Şehirde ayrıca Alevi toplumuna yönelik şiddet olayları da yaşandı; saldırıları, El Kaide ile bağlantıları bulunan, HTŞ’nin eski bir versiyonu olan El Nusra Cephesi üstlendi. Bu örgüt, en az 100 kişinin ölümüne yol açan saldırıları üstlendi.
Muhaliflerin Humus’a doğru ilerlemesi, Suriye Dışişleri Bakanı Basam Sabbah‘ın Cuma günü Irak’ın başkenti Bağdat‘ta Irak ve İranlı mevkidaşlarıyla yaptığı görüşmenin ardından gerçekleşti.
Görüşmelerden sonra düzenlenen bir basın toplantısında konuşan Sabbah, Suriye muhalif güçlerinin saldırısının bölgedeki ülkelerin “istikrarı ve güvenliği” için bir tehdit olduğunu söyledi. Ordunun onlara karşı “görevlerini yerine getirmeye devam edeceğini” söyledi.
Irak Dışişleri Bakanı Fuad Hüseyin de Suriye’nin güvenliğinin “bölgenin güvenliğinin temel taşı” olduğunu söyledi.
Hüseyin gazetecilere yaptığı açıklamada, “Irak’ta bu saldırıları kınıyoruz. Irak topraklarının korunması gerektiğini ve Irak’ın herhangi bir savaşın parçası olamayacağını vurguluyoruz” diyerek ülkesinin kendisini “herhangi bir terör saldırısından” koruyacağını vurguladı.

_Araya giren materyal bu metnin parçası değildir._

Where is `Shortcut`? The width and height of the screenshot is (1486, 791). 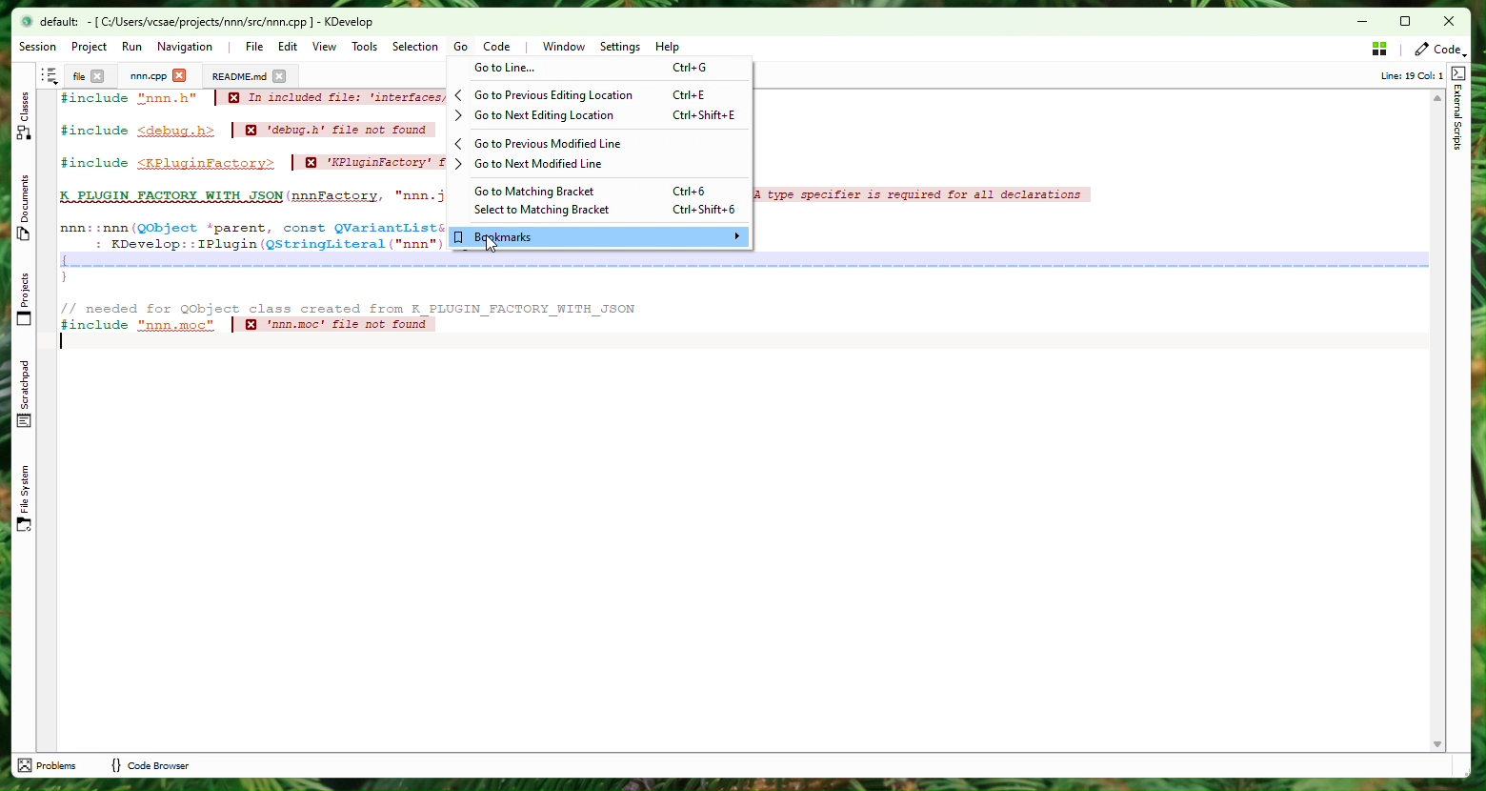
Shortcut is located at coordinates (50, 76).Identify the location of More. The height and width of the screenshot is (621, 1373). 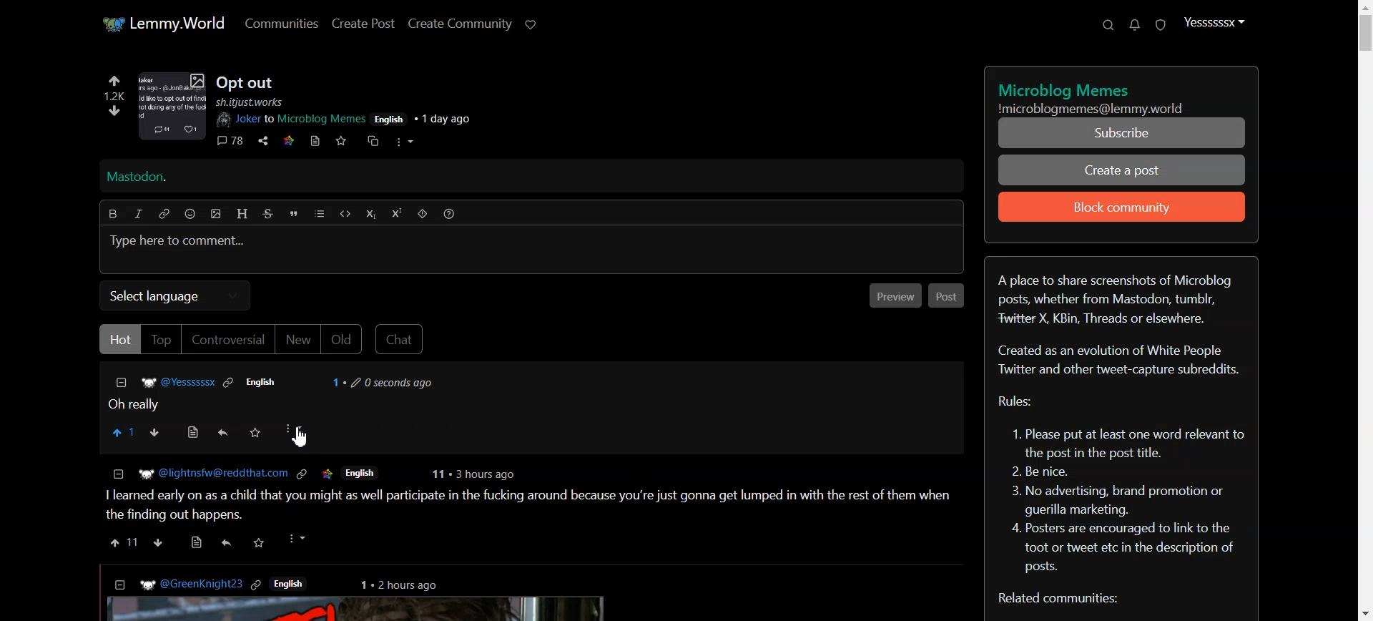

Üst düzey bir İranlı yetkili daha önce Reuters’a yaptığı açıklamada, Tahran’ın Suriye’ye “füzeler ve insansız hava araçları” göndereceğini, daha fazla “askeri danışman” göndereceğini ve Esad’ı desteklemek için “güç konuşlandıracağını” söylemişti. (Kaynak : El Cezire ve haber ajansları)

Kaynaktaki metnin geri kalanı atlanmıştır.